"Lettre aux amis" de Jacques Breton écrite en 2016
C'est en avril 2016 qu'est paru le dernier numéro de la Voix d'Assise, le bulletin interne au Centre Assise et Jacques Breton décédait l'année suivante. Chaque numéro commençait par une lettre intitulée "lettre aux amis", et plusieurs figurent déjà sur le blog. Voici celle qui figure dans le dernier numéro. Jacques parle de l'évolution de la société et souhaite que dans l'Eglise aussi une évolution se fasse au niveau du langage et des représentations...
Le 19 avril 2016
Chers amis et chers amies.
Notre société est en train de beaucoup évoluer. La science et toutes les techniques nouvelles ont un impact important sur notre quotidien. Certes, tout n'est pas négatif, au contraire. Le monde actuel ouvre des possibilités énormes de transmission, de communication et nous ouvre des tas d'horizons passionnants, non négligeables. Mais il est aussi l'occasion de se fuir soi-même, de trouver à l'extérieur de soi-même des raisons de vivre.
La religion qui était enseignée ne répond plus à une attente. Certes, un gros effort a été fait mais le manque de prêtres oblige les pasteurs à confier cet enseignement à des personnes peu formées. Pour les jeunes adultes, beaucoup de mots religieux ne parlent plus, comme les notions de péché, de salut, de renoncement, et même le mot charité a perdu tout son sens. Le pape actuel a très bien compris, c'est pour cela qu'il appelle "miséricorde". Mais ce mot parle-t-il davantage ?

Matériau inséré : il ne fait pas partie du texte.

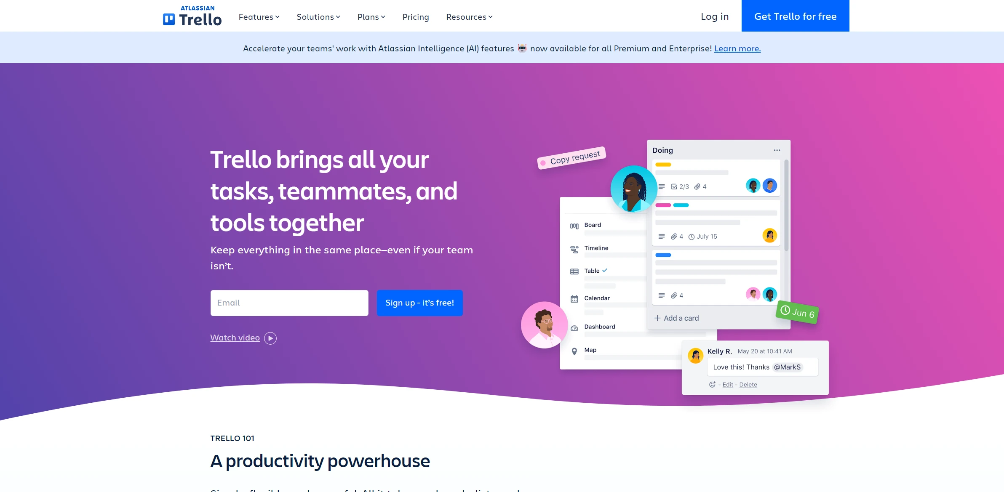
Task: Click the Table view icon
Action: point(574,270)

Pour les jeunes actuels, il me paraît important de modifier tout l'aspect mortifère d'un enseignement dépassé. Certes, quelques grands saints actuels comme le Padre Pio ou Marthe Robin ont donné une grande importance à la souffrance. C'était leur mission spirituelle : partager la souffrance du Christ. Heureusement, tous les chrétiens ne sont pas appelés à vivre cette même exigence. Et de toute façon, notre chemin personnel est unique. À chacun de découvrir sa propre mission. Dans l'Église catholique existent bien des spiritualités différentes, à nous de découvrir ce qui nous convient le mieux. À notre époque, il est nécessaire de présenter le christianisme sous un aspect plus accueillant et vivant.
Malgré les progrès de la vie sociale, nous sommes encore très atteints par ce qui se passe autour de nous – comme les attentats. Je désire que le centre Assise soit un lieu où sont vécus et enseignés la paix, la joie de vivre pour nous faire découvrir que la croix doit se situer dans notre vie intérieure.
Grâce à K. Graf Dürckheim et à maître Noro (kinomichi), j'ai découvert cette croix. Tous deux insistent sur la verticale terre-ciel et ensuite, sur l'horizontale vécue au niveau du cœur. Ainsi la croix prend tout son sens en nous mettant en relation avec l'autre et le Tout Autre. Ainsi elle devient chemin de vie.
Il faut dire aussi que la vie est très liée à l'amour. Un des dangers de notre époque, en Occident, est de confondre la vie matérielle et la vie spirituelle et, ainsi, de tout attendre du monde extérieur pour mieux vivre. Cette attitude va développer un repliement sur nous-mêmes et, finalement, créer un monde inhumain. Or l'amour devrait être, pour nous, le fondement de notre existence. Dieu est essentiellement Amour et notre vie ne peut prendre tout son sens que si elle est animée par cet Amour. Mais trop souvent, il en reste au plan affectif. Et même au siècle dernier, cet amour, chez la femme, devenait sacrificiel. La femme devait se sacrifier pour son mari. Là encore, notre société est en train de beaucoup changer. Et pourtant, l'amour reste encore très subjectif. Sortir de soi pour se rendre présent à l'autre dépasse nos possibilités humaines. Là intervient le religieux. Car cet amour ne peut être vécu qu'en faisant appel à un dynamisme intérieur que nous appelons l'Esprit. Lui seul peut s'unir à notre esprit pour ouvrir notre cœur et nous rendre présent à l'autre. Mais cet Esprit ne peut agir en nous que si nous faisons appel à lui. Et toute la vie religieuse n'a de sens que si nous avons foi, confiance en cet Esprit que le Christ nous communique.